The full GC touches nearly every piece of the VMs memory, even items that have been swapped out.
The system tries to swap data back into memory for the VM (on a system that is already out of ram)
This keeps snowballing.
At first it doesn't effect the system much, but if you try to launch an app that wants a bunch of memory it can take a really long time, and your system just keeps degrading.
Multiple large VMs can make this worse, I run 3 or 4 huge ones and my system now starts to sieze when I get over 60-70% RAM usage.
This is conjecture but it describes the behavior I've seen after days of testing.
The effect is that all the swapping seems to "Prevent" gc. More accurately the OS is spending most of the GC time swapping which makes it look like it's hanging doing nothing during GC.
A fix--set -Xmx to a lower value, drop it until you allow enough room to avoid swapping. This has always fixed my problem, if it doesn't fix yours then I'm wrong about the cause of your problem :)
It is really difficult to find the exact cause of your problem without more information.

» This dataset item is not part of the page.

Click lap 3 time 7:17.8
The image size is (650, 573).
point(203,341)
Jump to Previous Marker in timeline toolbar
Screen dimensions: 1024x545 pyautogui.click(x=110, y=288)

But I can try to answer to your question :
Can the OS block the garbage collection ?
It is very unlikely than your OS blocks the thread garbage collector and let the other threads run. You should not investigate that way.
Can the OS block the JVM ?
Yes it perflecty can and it do it a lot, but so fast than you think that the processes are all running at the same time. jvm is a process like the other and his under the control of the OS. You have to check the cpu used by the application when it hangs (with monitoring on the server not in the jvm). If it is very low then I see 2 causes (but there are more) :
Your server doesn't have enough RAM and is swapping (RAM <-> disk), process becomes extremely slow. In this case cpu will be high on the server but low for the jvm
Another process or server grabs the resources and your application or server receive nothing. Check the priority on CentOs.
In theory, YES, it can. But it practice, it never should.
In most Java virtual machines, application threads are not the only threads that are running. Apart from the application threads, there are compilation threads, finalizer threads, garbage collection threads, and some more. Scheduling decisions for allocating CPU cores to these threads and other threads from other programs running on the machine are based on many parameters (thread priorities, their last execution time, etc), which try be fair to all threads. So, in practice no thread in the system should be waiting for CPU allocation for an unreasonably long time and the operating system should not block any thread for an unlimited amount of time.
There is minimal activity that the garbage collection threads (and other VM threads) need to do. They need to check periodically to see if a garbage collection is needed. Even if the application threads are all suspended, there could be other VM threads, such as the JIT compiler thread or the finalizer thread, that do work and ,hence, allocate objects and trigger garbage collection. This is particularly true for meta-circular JVM that implement VM threads in Java and not in a C/C++;
Moreover, most modern JVM use a generational garbage collector (A garbage collector that partitions the heap into separate spaces and puts objects with different ages in different parts of the heap) This means as objects get older and older, they need to be moved to other older spaces. Hence, even if there is no need to collect objects, a generational garbage collector may move objects from one space to another.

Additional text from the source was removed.